◆ What the exercise asks
From the data below, return each line in which the string "Potwierdzam" is found.

START Working data

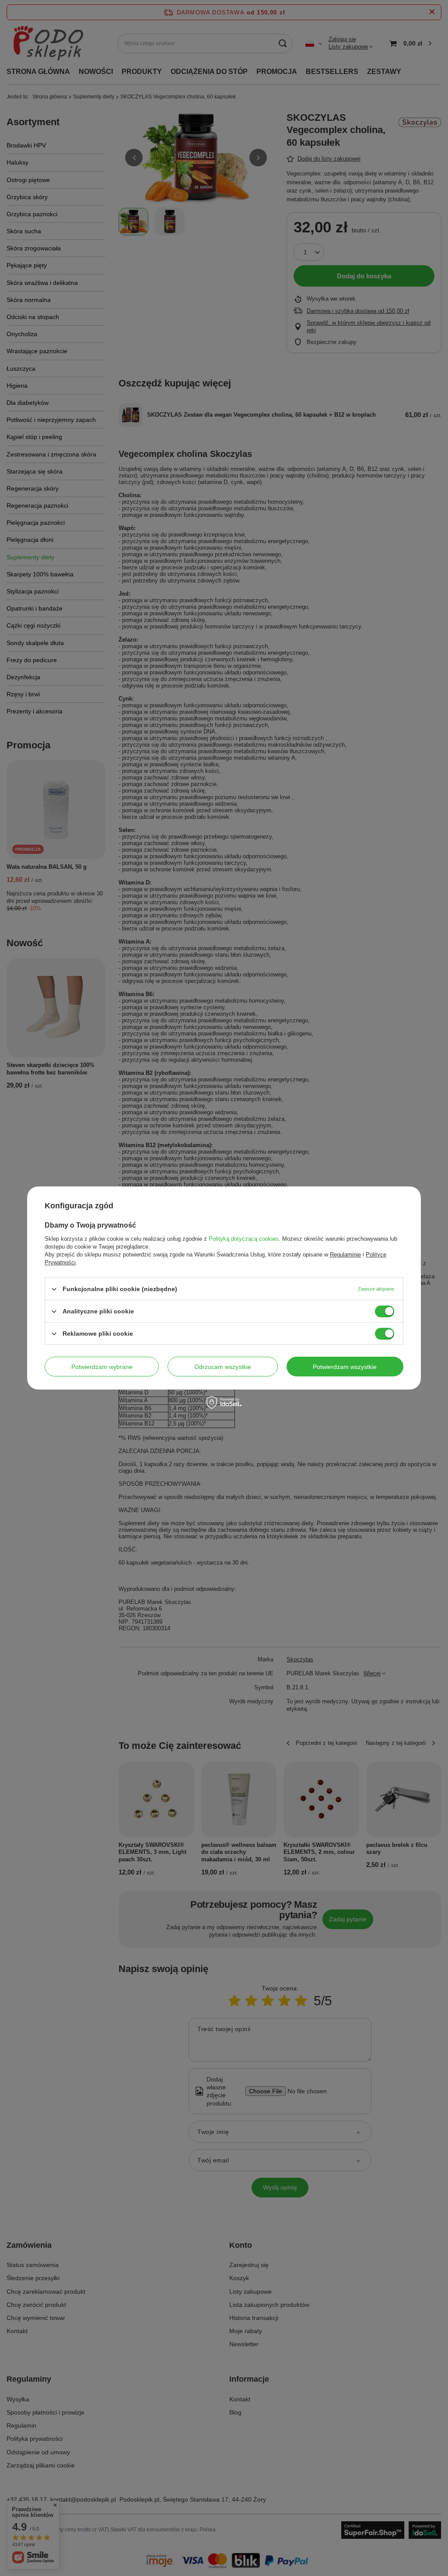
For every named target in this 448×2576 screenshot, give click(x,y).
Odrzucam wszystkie (222, 1366)
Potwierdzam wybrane (102, 1366)
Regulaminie (345, 1254)
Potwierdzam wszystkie (345, 1366)
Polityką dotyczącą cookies (244, 1238)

END Working data

◆ Output
Potwierdzam wybrane (102, 1366)
Potwierdzam wszystkie (345, 1366)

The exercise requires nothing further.